Arteriosclerotic vascular disease- can be confusing both with initial diagnosis and relapse
Takayasu’s arteritis: tends not to involve temporal artery, females predominate and the age is much lower 20-50 yo v. 60-80 yo. Takayasu’s does not have PMR

Systemic necrotizing vasculitis: occasionally involves temporal arteries but has fibrinoid necrosis and possibly neutrophil inflammation which is different. Also has kidney, peripheral nervous system and skin involvement which is rare with TA.

Amyloidosis, sarcoidosis, Wegener’s granulomatosis and SBE all have anecdotal reports of mimicking TA. Treatment: The treatment depends on the presentation. Steroids are usually started immediately, before biopsy if the presentation merits it and the risks of steroids such as diabetes control and CHF are not an issue. Acute eye manifestations with threatened vision require immediate admission to the hospital and administration of 1mg/kg Medrol at a minimum and frequently either a gram of Solu-Medrol IV or 10mg of Dexamethasone IV. The vision must be monitored for visual acuity every four hours. Non acute presentations would be treated with 1mg/kg of Medrol or equivalent in split doses with consolidation in one month. The same precautions for osteoporosis and diabetes as are taken in PMR should be taken here. Response to initial treatment (as far as constitutional symptoms and PMR) should occur in 36-72 hours and the ESR should normalize in 7-10 days and headache, scalp tenderness, jaw and tongue claudication may take a little longer. Steroid sparing medications used include Methotrexate (one recent study did not show benefit as a steroid sparing drug), Imuran, Cytoxan, Dapsone, Cyclosporin and Plaquenil. Methotrexate in three controlled studies has had disparate results while the results of Dapsone have been poor. Cytoxan has had good outcomes for steroid sparing but the drug side effects convey high risk. Trimethoprim/sulfamethoxazole has helped anecdotally in steroid resistant cases. Future treatments may well involve the TNF inhibitors such as Infliximab and Etanercept which already have shown benefit with anecdotal reports and controlled studies have started. Every other day steroids work neither for TA of PMR and intravenous is not necessarily better than oral if you give equivalent potency.
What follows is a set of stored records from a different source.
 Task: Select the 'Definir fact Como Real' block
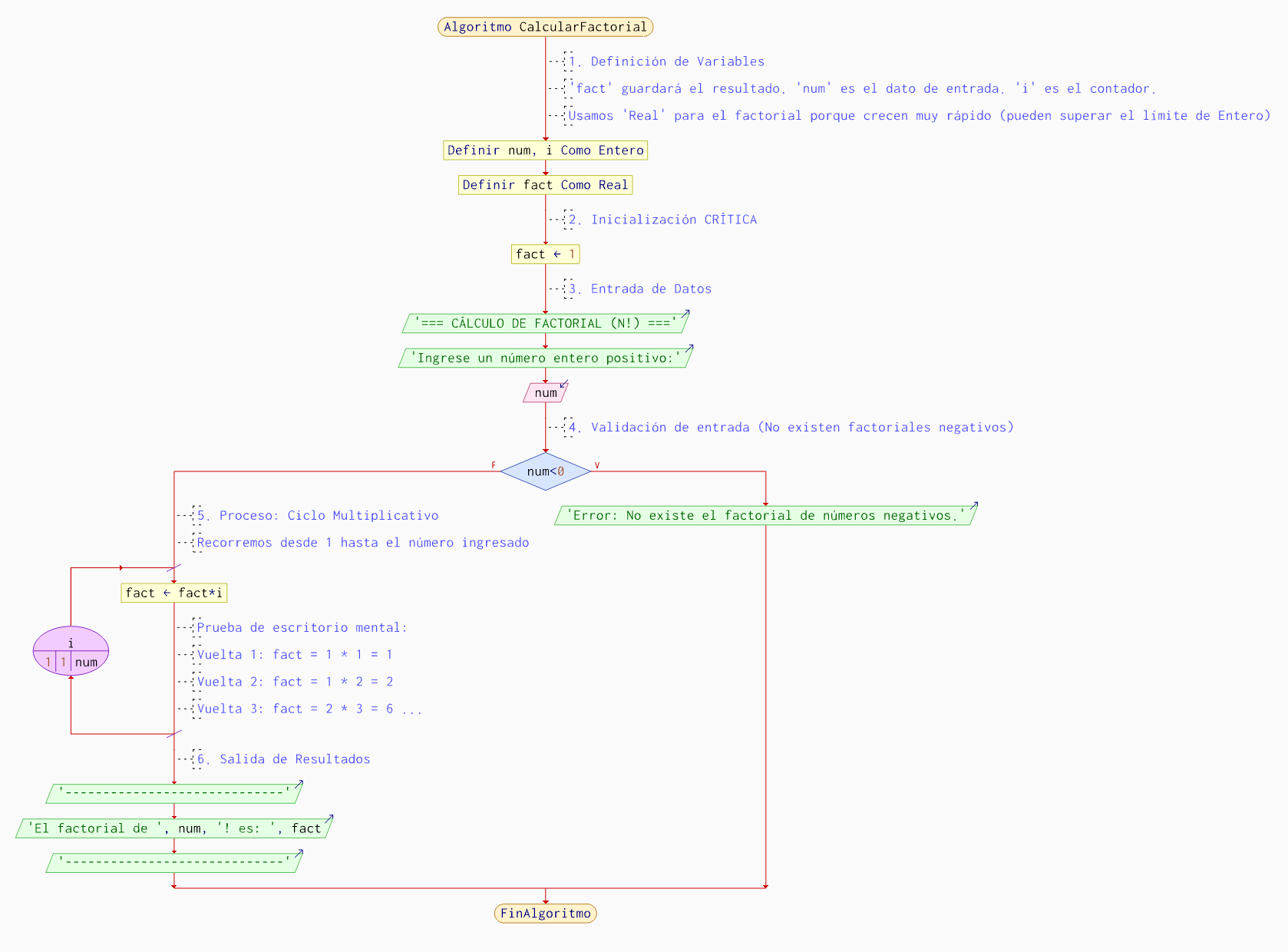click(x=545, y=185)
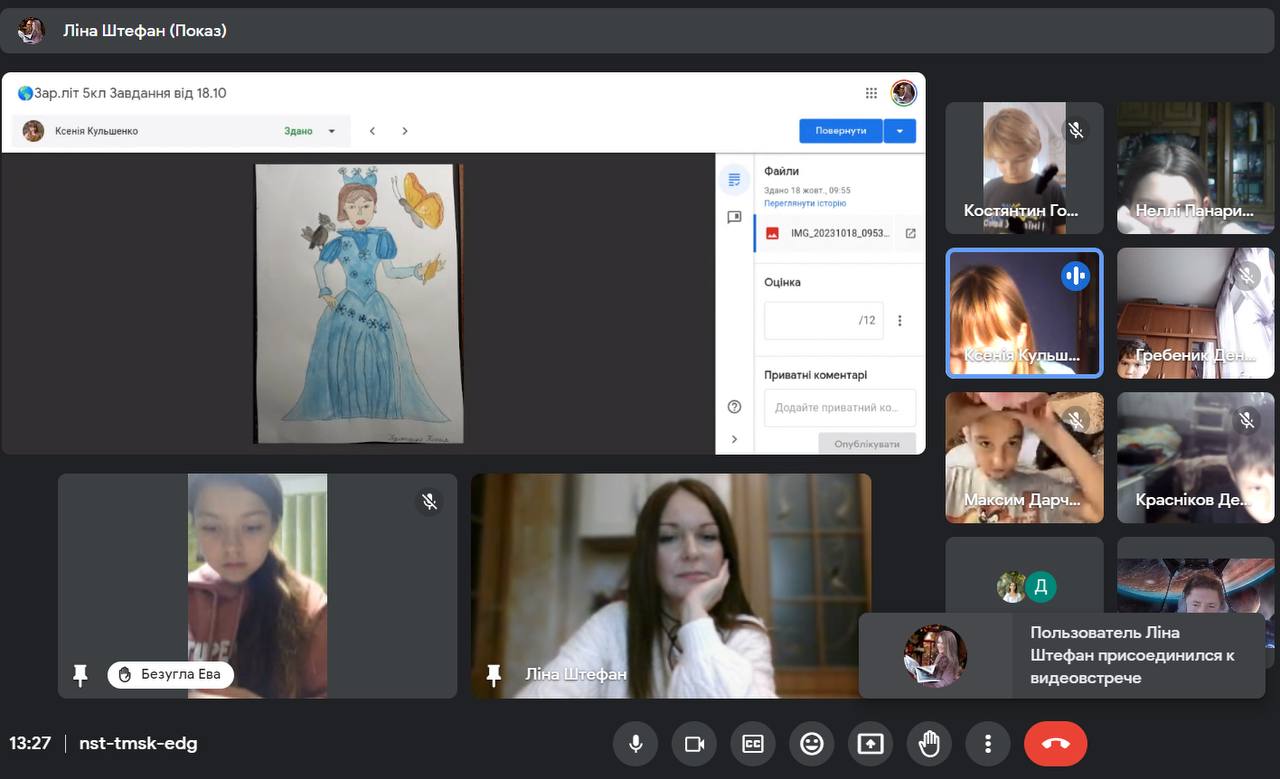Open the three-dot more options menu in call bar

point(988,744)
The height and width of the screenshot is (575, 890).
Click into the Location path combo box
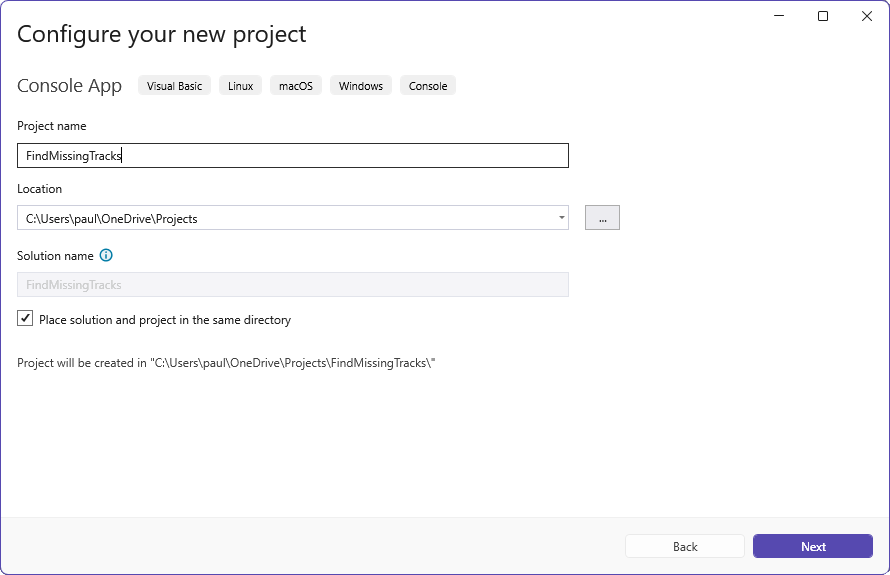tap(293, 218)

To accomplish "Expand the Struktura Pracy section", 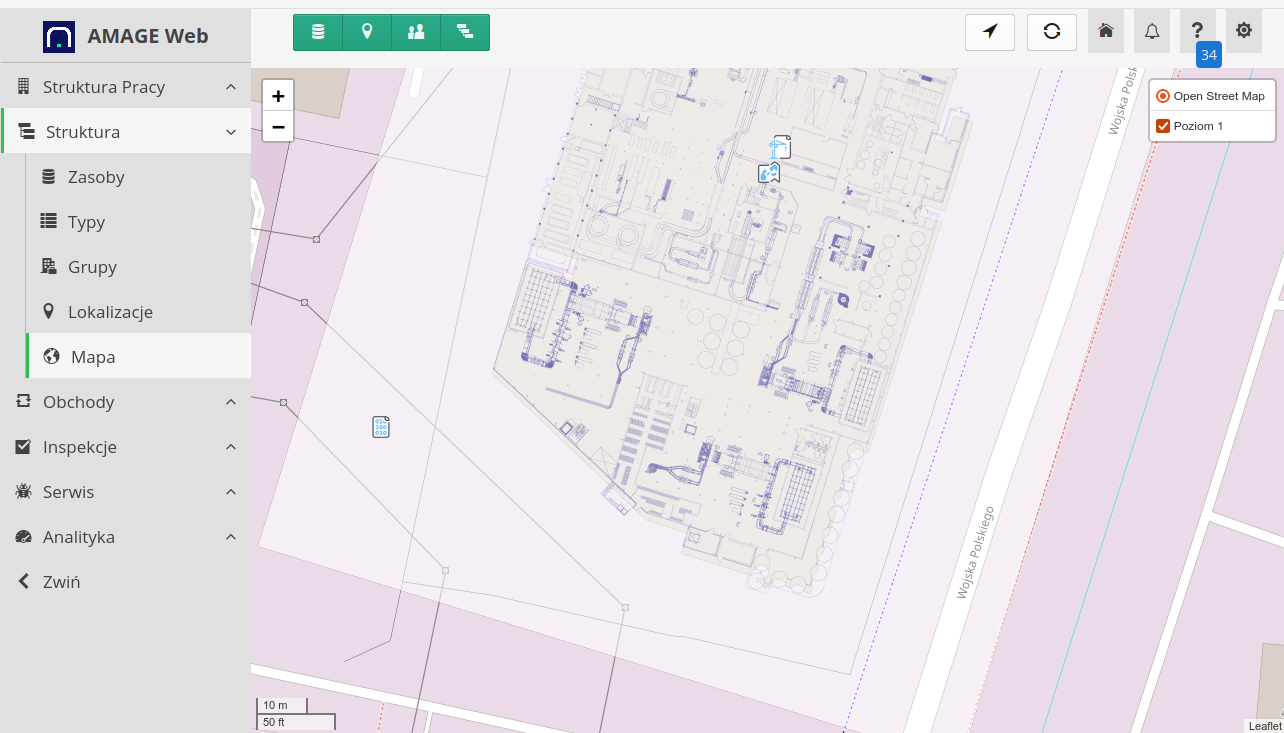I will tap(125, 87).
Prognosis: Relapse if it occurs will occur usually in the first 18months after stopping therapy. Relapse rates are variously reported between 32 and 65%. With relapse the ESR and CRP may be normal. However sometimes the ESR is normal but the CRP is not and the IL6 level may be the most sensitive for relapse diagnosis. Ultimately in both PMR and TA about 14% develop RA. Because steroids are required for 2-3 years or more by one year complications of the steroids can exceed complications of the disease. Risk of death from TA increases three times normal in the first four months of the disease and patients die of vascular complications such as stroke and heart attack. The prognosis of TA returns to the normal age matched level after four months except for a 17 times increase in thoracic aortic aneurysm and aortic dissection. Therefore any new aortic insufficiency murmur should be considered a medical emergency. Finally fifteen percent of all TA patients may suffer permanent cranial ischemic complication that occur prior to or just after treatment and usually entail visual loss. This visual loss is from delayed diagnosis and treatment and is an area that improvement can occur.